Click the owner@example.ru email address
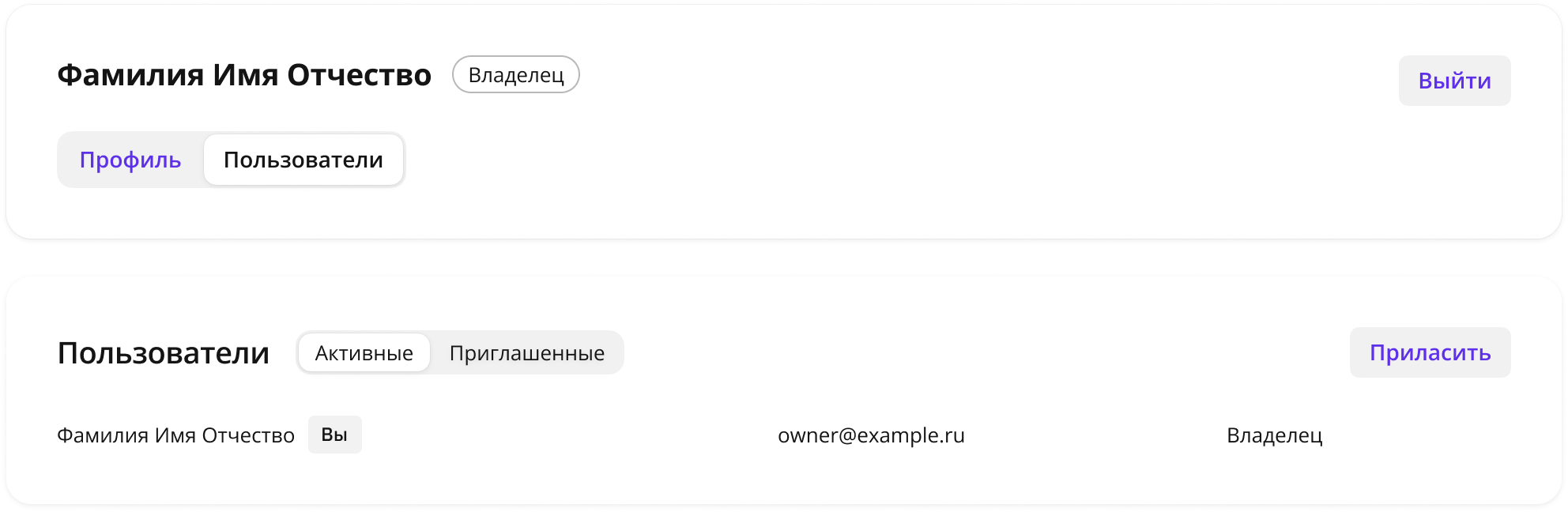1568x512 pixels. tap(871, 435)
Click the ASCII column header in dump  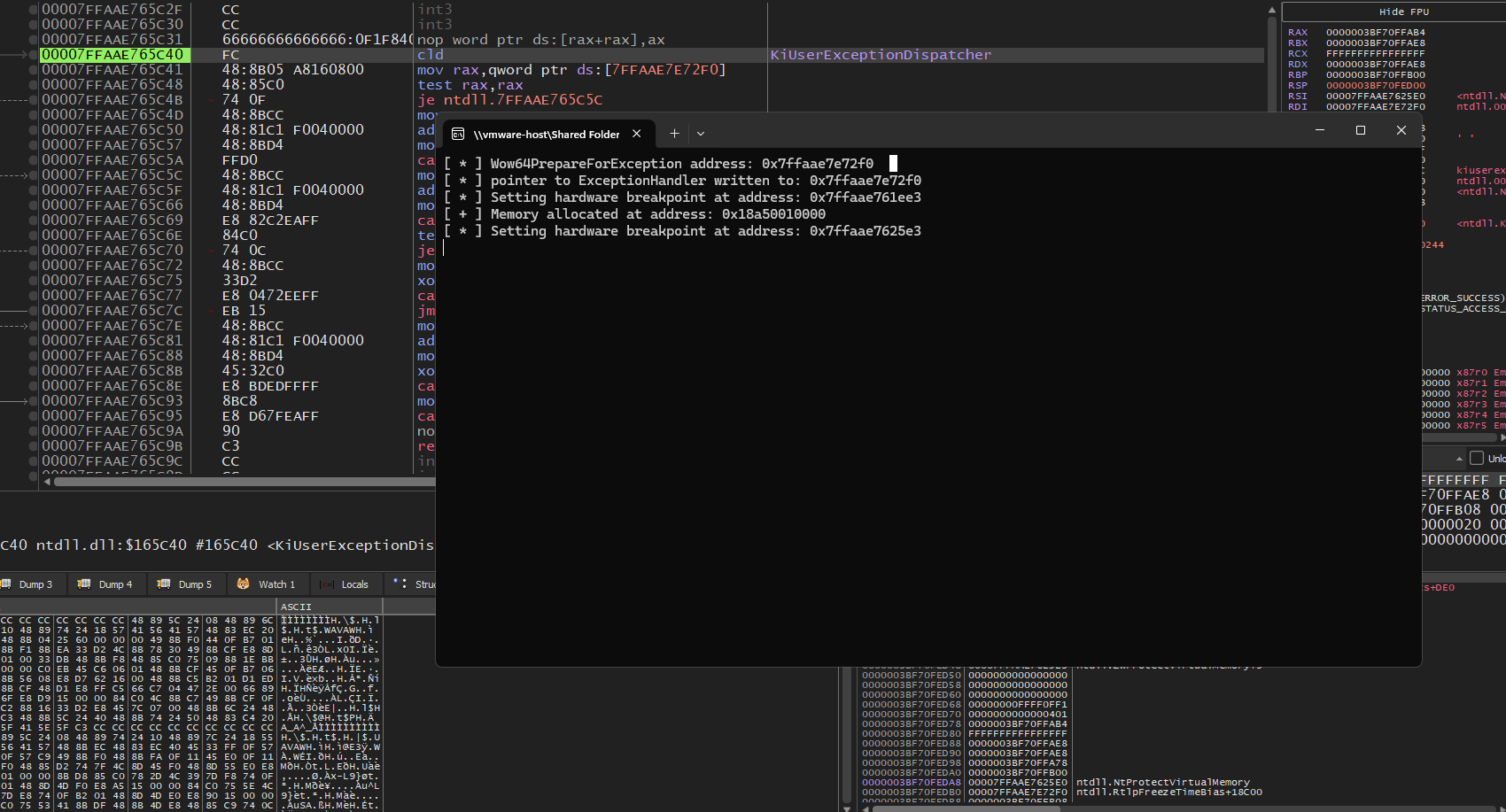(296, 607)
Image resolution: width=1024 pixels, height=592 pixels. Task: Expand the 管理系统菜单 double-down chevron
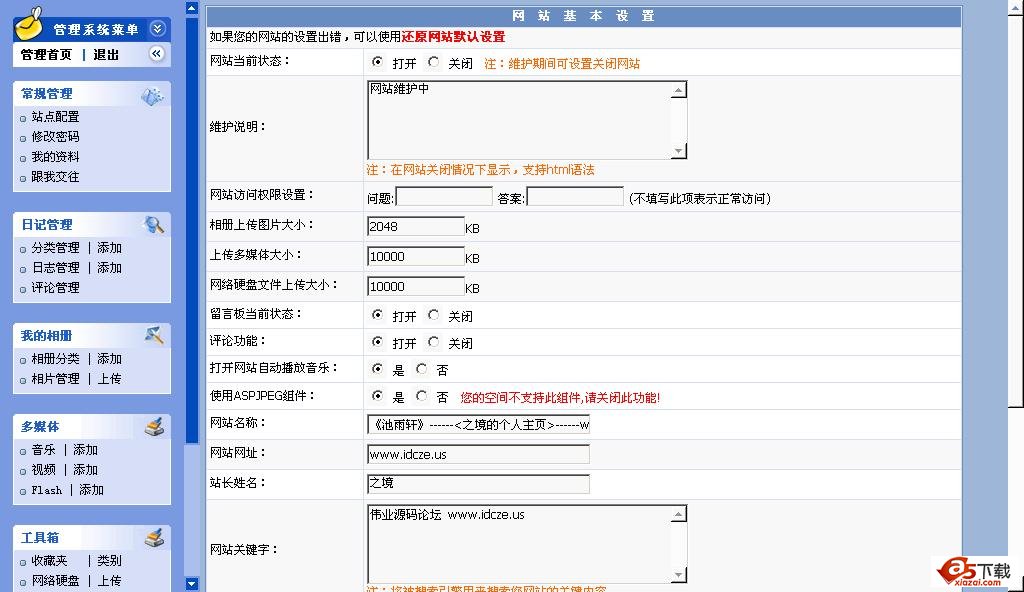tap(157, 29)
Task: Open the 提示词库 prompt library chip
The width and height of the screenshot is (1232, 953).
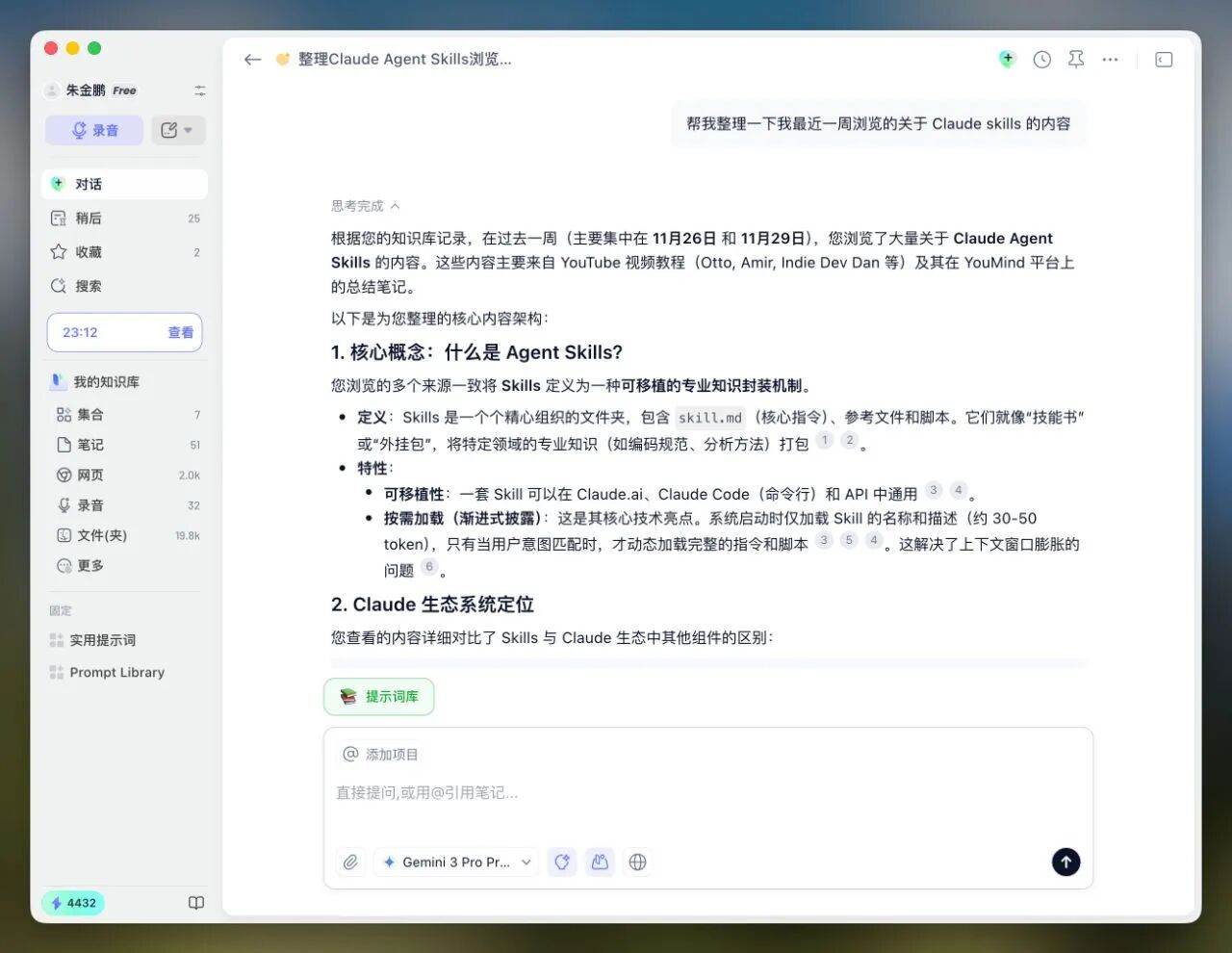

- [What is being asked]
From the line containing "Task: Open the 提示词库 prompt library chip" to the last line of the entries, copy every line exactly, including both ends, and leave out the pictures.

- [Result for this exercise]
Task: Open the 提示词库 prompt library chip
The width and height of the screenshot is (1232, 953).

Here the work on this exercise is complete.